Announcing mergeful, part 3: Cooperative agreement on a collection of values.

This post announces the new mergeful library. In this third part, we describe how mergeful can help a server and its clients agree on a collection of values. This synchronisation mechanism will be the basis of a sync server for Smos.

Why

The original use-case for this library came from a sync server for Smos. In particular, such a sync server would need to be able to synchronise (smos) files and somehow resolve conflicts. I wanted to compartmentalise the complexity as much as possible, and keep the library generic in the values that would be synced.

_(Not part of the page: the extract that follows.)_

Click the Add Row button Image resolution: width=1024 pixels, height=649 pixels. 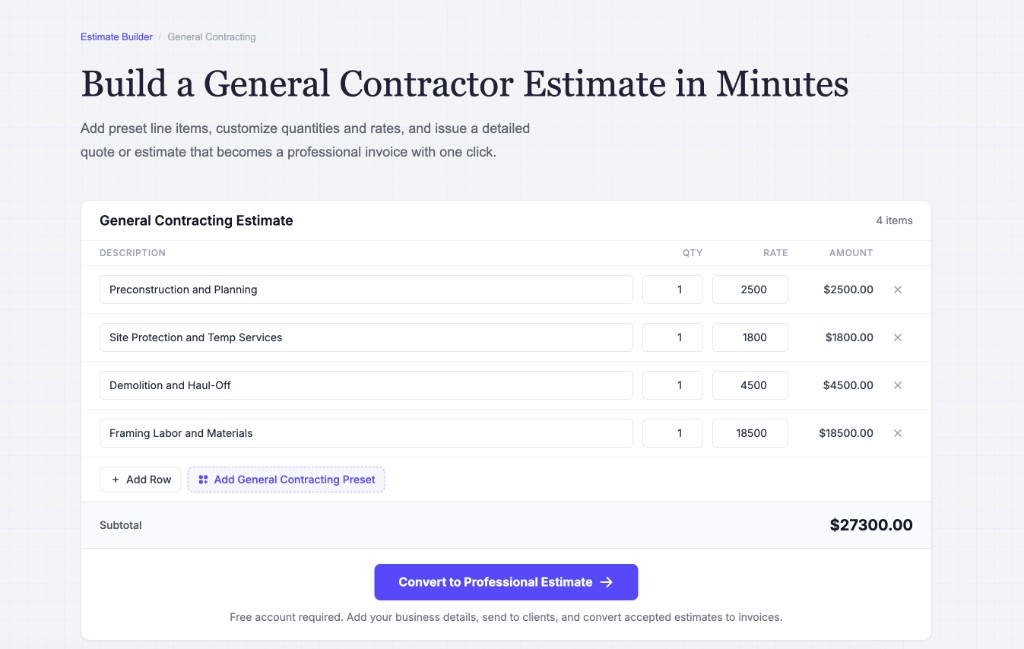pyautogui.click(x=140, y=479)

The smos sync server would then use (smos) files as the values in the collection.

How

Pieces of the puzzle

The workflow for syncing an item is very similar to the workflow for syncing a value. The only difference is that there is no separate initial request necessary. For reference, here is the entire flow again:

A central server and one or more clients want to cooperatively agree on zero or one value of type a. Clients store a ClientStore a value and the server stores a ServerStore a value. Clients regularly produce an SyncRequest a value from their ClientStore using a makeSyncRequest :: ClientStore a -> SyncRequest a function.

When the server receives an SyncRequest a value, it uses its ServerStore a and an processServerSync :: ServerStore a -> SyncRequest a -> (SyncResponse a, ServerStore a) function to produce an SyncResponse a and a new ServerStore a It then stores the new ServerStore a and sends the SyncResponse a back to the client.

When the client receives the SyncResponse a, it uses a mergeSyncResponse :: ClientStore a -> SyncResponse a -> ClientStore a function to update its ClientStore a to reflect the new synchronised state.

The following diagram should help:

More about the particulars of these types and functions later.

Rejected ideas

Agreeing on a collection sounds like a special case of agreeing on a value where the value is a collection. It is important to realise that in the typical case of syncing a collection, there will be few conflicts on the same value. However, if we regard the collection as a single value, even modifications that aren't strictly conflicting would be recorded as a conflict. Such a conflict would require the server to send over the entire collection again. Instead, we will add special support for synchronising collections, because it is a common case.

The mergeful solution

We will implement the syncing of collections on top of the syncing of items. In order to do that, without constantly creating duplicates, we must somehow give each item a name. Indeed, in order to compare a ClientItem with a ServerItem, we need to know which two in the collection to compare. The sollution that we've chosen is to use unique identifiers generated by the server. It is the server's responsibility to ensure that these identifiers are and remain unique. The server could, for example, use incremented identifiers (like in SQL) or randomly generated UUIDs.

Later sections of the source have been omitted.